Police Have a History of Making Up Threats to Justify Crackdowns–Why Does the Media Keep Repeating Them?


Monday, the Chicago Police Department leaked an anonymous “alert” about gangs meeting to kill police officers in the wake of the high-profile CPD killing of Paul O’Neal. The local and national press repeated these claims and subsequently, everyone from the Mayor of Chicago, Rahm Emanuel, to police reform activists chimed in to “condemn” the theoretical threat.

The reality of a gang conspiracy to kill police officers had, through repetition, set in--with only one problem: Nowhere throughout this game of panicked telephone had anyone seen an ounce of evidence to substantiate the original threat. It was simply asserted by the police, repeated again and again until it became fact.

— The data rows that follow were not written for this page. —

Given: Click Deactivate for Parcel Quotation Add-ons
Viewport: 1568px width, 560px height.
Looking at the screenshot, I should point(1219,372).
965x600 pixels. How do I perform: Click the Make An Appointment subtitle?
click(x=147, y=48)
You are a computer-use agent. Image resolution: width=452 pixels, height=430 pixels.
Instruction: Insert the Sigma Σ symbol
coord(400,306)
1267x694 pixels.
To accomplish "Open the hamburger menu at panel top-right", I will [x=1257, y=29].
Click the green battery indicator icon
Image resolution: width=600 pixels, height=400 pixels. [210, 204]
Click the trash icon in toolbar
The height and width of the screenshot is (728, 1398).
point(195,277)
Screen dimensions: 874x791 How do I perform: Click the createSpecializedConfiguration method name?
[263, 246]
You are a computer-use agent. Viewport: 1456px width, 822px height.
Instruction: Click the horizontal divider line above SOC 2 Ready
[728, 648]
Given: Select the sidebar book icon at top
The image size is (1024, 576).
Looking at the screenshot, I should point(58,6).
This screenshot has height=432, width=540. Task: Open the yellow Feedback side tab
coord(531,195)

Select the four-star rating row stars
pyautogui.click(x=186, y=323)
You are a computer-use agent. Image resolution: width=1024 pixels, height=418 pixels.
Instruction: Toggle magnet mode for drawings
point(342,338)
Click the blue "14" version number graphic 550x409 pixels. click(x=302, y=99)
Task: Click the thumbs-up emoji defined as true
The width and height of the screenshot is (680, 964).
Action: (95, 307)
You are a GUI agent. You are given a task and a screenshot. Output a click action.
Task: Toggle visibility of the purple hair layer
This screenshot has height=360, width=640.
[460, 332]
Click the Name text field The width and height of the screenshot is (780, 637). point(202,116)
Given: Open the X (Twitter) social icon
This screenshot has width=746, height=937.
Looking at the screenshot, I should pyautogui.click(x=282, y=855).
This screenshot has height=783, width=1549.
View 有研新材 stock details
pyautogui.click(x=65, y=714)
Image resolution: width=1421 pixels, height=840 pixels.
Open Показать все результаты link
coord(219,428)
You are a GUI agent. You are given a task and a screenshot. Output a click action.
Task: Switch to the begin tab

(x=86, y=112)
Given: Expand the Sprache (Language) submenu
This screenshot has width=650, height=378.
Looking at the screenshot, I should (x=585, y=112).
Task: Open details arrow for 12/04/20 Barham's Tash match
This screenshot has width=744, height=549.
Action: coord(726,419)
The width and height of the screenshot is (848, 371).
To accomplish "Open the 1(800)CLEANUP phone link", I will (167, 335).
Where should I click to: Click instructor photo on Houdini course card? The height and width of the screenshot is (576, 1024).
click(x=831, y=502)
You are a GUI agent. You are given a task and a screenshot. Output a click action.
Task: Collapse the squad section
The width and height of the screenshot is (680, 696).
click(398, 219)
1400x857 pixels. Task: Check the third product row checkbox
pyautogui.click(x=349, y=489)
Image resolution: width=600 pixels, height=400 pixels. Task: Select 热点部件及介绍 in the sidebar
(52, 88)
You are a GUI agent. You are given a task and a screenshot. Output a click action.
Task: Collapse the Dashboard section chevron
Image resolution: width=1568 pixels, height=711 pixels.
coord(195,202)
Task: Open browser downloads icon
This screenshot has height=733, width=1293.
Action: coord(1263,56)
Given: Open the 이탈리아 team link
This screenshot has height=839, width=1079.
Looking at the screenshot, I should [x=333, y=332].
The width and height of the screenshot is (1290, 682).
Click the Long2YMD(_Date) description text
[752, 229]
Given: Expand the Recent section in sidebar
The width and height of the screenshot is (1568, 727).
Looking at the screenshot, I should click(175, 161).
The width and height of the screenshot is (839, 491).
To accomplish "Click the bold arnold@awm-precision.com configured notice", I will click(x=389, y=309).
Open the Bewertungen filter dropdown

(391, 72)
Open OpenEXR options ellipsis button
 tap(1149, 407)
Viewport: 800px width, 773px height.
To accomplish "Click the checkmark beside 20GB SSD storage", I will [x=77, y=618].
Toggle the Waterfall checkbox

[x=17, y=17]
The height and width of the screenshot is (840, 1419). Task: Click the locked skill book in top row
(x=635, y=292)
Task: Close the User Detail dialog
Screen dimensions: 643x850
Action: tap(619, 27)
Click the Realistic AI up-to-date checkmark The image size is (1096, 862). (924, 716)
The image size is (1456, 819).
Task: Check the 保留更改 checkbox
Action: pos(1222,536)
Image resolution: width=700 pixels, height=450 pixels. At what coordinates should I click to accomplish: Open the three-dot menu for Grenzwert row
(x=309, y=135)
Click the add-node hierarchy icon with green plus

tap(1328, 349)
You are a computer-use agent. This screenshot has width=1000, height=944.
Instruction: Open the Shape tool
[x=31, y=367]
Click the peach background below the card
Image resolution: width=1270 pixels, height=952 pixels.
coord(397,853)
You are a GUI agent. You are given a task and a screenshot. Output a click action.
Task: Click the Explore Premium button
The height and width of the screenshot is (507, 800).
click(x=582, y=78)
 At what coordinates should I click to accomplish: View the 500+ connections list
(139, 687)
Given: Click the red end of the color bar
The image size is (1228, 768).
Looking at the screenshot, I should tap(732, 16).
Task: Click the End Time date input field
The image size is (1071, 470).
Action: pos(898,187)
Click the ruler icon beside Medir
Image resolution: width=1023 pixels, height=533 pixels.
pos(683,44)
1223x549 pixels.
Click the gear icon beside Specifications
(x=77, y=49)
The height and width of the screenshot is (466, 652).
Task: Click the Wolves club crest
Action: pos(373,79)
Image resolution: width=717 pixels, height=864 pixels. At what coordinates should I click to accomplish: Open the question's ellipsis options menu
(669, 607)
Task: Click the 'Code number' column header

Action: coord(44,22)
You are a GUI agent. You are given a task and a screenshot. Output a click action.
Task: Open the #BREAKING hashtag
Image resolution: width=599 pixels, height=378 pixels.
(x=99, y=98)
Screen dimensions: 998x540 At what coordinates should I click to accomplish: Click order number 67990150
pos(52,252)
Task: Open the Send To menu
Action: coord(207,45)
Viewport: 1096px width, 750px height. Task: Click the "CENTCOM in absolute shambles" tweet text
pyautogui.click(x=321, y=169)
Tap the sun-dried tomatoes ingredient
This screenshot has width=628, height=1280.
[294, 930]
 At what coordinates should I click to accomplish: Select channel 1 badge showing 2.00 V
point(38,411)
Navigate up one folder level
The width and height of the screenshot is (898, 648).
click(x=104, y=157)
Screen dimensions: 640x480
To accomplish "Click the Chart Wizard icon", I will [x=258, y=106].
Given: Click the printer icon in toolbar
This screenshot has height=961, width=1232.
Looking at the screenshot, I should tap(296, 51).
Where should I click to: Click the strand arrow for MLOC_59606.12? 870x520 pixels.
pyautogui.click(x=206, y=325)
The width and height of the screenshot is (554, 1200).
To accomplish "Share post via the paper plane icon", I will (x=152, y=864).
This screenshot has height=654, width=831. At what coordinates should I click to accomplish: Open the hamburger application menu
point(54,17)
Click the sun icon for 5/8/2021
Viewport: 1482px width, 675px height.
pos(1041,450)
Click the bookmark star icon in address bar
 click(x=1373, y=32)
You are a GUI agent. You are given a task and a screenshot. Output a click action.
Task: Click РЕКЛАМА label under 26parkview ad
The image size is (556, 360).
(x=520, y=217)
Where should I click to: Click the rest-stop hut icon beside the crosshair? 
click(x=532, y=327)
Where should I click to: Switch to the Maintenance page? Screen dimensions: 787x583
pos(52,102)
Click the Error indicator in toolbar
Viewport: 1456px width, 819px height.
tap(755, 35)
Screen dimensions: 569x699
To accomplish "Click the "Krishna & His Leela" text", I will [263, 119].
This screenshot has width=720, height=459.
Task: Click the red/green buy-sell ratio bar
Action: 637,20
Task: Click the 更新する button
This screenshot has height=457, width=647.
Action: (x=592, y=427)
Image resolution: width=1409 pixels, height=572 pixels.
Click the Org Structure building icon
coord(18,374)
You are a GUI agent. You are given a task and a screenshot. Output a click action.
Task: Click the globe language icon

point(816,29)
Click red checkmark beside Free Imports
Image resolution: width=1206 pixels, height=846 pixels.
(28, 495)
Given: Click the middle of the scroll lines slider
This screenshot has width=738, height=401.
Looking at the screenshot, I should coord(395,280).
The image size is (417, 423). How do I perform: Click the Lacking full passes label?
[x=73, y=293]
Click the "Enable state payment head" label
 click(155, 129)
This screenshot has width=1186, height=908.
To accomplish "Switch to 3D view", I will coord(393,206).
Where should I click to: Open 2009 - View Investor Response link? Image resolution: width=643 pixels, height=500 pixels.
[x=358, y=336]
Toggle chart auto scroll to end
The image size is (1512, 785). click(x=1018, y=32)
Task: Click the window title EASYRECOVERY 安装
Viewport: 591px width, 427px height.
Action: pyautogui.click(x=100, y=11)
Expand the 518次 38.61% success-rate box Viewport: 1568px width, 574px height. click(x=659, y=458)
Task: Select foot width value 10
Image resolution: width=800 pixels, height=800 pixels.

The Chicago Police have selectively revealed certain details of the alleged plot, namely that the Vice Lords, Black Disciples and Four Corner Hustlers gangs met and planned to kill police officers and that one of the gangs “provided guns” and had “a sniper in place”. As for actual evidence, none could be provided, with the CPD saying, “to safeguard the integrity of operations, the department does not comment on any security measures.”

All we have is a report of a memo without any attempt by the media to independently verify the substance of the initial claim, that gangs were planning on killing cops. During the post-Freddie Gray unrest in Baltimore last year, Buzzfeed carried water for a similar PR effort, reporting on a “leaked” memo warning the department about people randomly picking fights with the police. No such fights were reported to have taken place but, by the time we knew this, the purpose of the propaganda had already been served.

There is, of course, significant upside and very little downside to police claiming vague threats after they’ve been caught killing black people (in this case, high-fiving after doing so): It gets the public’s sympathy on their side, justifies crackdowns on protestors, and shifts the spotlight away from the actual violence they've leveled against civilians to the entirely theoretical violence they claim threatens the department. 

Motive aside, there’s a great deal of historical examples of police hyping or making up threats for the purposes of providing PR cover. Most recently, the Baltimore Police Department was caught red-handed doing just this during the unrest in April of 2015. At the time, the BPD, like the Chicago Police, “leaked” warnings of “gang threat” to “take out” police that the media dutifully echoed without an ounce of skepticism. But an FBI probe at the time, revealed by VICE three months later, showed this “threat” was, in their words, “non-credible”. The department had apparently just made it up.

It’s a tactic as old as protesting itself. During the build up to the march on Selma in 1965 notorious Alabama Sheriff Jim Clark claimed black radicals had called and made numerous threats against him and his department.


A claim–also asserted without evidence–that was used to justify his clubbing and beating of peaceful protesters on the Edmund Pettus bridge in Selma the previous day.

Immediately after the infamous Kent State shooting of protestors in 1970, that left four protesters dead, the National Guard insisted they fired because a sniper on a nearby roof was shooting into the crowd:


A subsequent FBI investigation ordered by the Nixon White House found no evidence of a sniper firing at either the crowd or the National Guard.

Given the history of evidence-free claims of threats against police and the obvious conflict of interest the departments have in disseminating them, why does the media continue to echo these claims without proof? AlterNet reached out to Sam Charles, the reporter who initially “broke” the story about the alert warning of a gang conspiracy, asking if he had seen any evidence of the actual plot itself. Mr. Charles did not return our request for comment.

“What about the recent killings of police officers in Baton Rouge and Dallas?”, one may ask. These tragic events do far more to discredit the Chicago Police Department’s warnings than bolster them. Firstly, these weren’t “gang plots” nor were they foreshadowed by authorities. Just as with terror warnings, no police warnings of pending attacks has ever preceded an actual attack and the only “gang” the two men in question ever belong to was the United States military. Conspiracies on this scale, it’s also worth noting, are extremely rare. If the Chicago gang plot were to actually be carried out it would be the first lethal mass shooting or terror attack in the US to involve more than two people since 9/11.

It’s certainly possible there is an actual gang conspiracy to kill Chicago police officers, but why are police departments afforded an entirely different standard of skepticism than everyone else? Imagine, if you will, Black Lives Matter protesters “leaking” an internal alert about police threatening to kill activists (which they openly have), wouldn’t the media require some proof–any at all–before mindlessly repeating the contents of this alert? Of course they would. Yet the same standard does not apply to the police who consistently feed self-serving memos and alerts to local media without question.